INSTRUCTIONS FOR THE TASK
Transcribe the listing below only from the line with "Task: Click the EEPROM horizontal scrollbar" up to and including the line with "Screen dimensions: 283x212".
RECORDED INFORMATION section start
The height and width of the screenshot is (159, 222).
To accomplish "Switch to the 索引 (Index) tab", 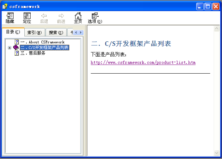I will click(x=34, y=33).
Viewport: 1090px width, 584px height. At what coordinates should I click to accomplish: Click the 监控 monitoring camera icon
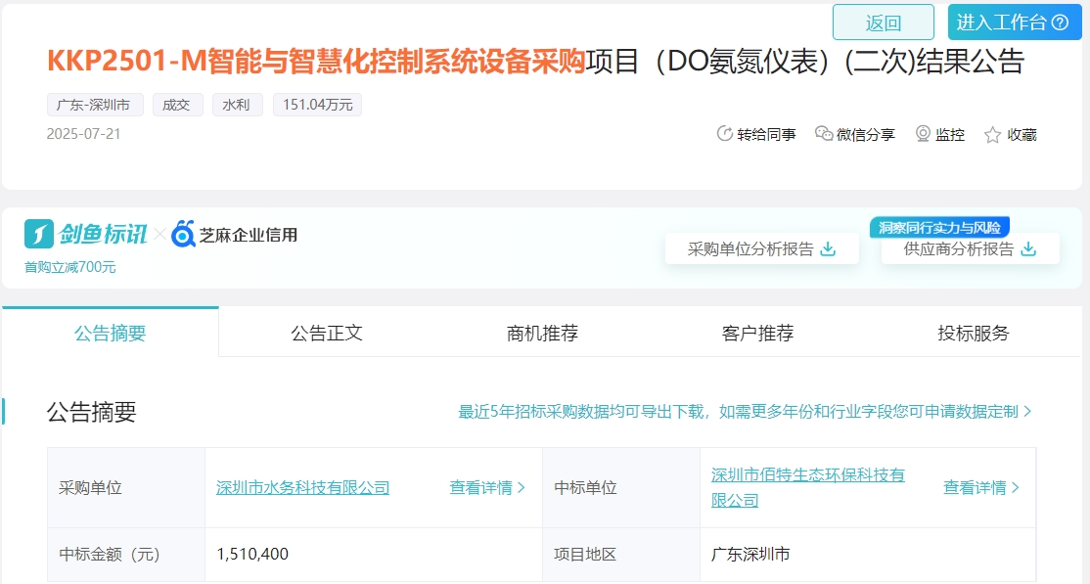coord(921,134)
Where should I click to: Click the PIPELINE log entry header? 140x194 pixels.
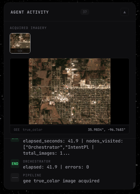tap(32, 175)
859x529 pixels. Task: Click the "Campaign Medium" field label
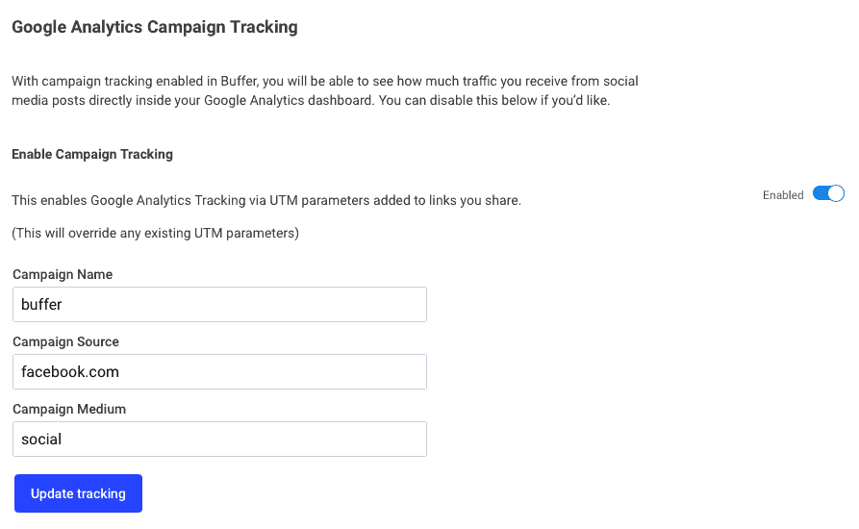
RECORDED INFORMATION section end
RECORDED INFORMATION section start
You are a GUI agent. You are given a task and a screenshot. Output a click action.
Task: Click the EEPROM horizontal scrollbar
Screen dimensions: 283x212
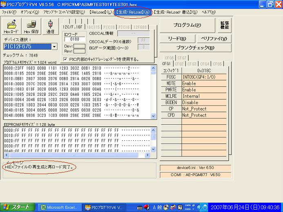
RECORDED INFORMATION section end
RESULT BELOW
Task: Click the EEPROM horizontal scrollbar
Screen dimensions: 283x212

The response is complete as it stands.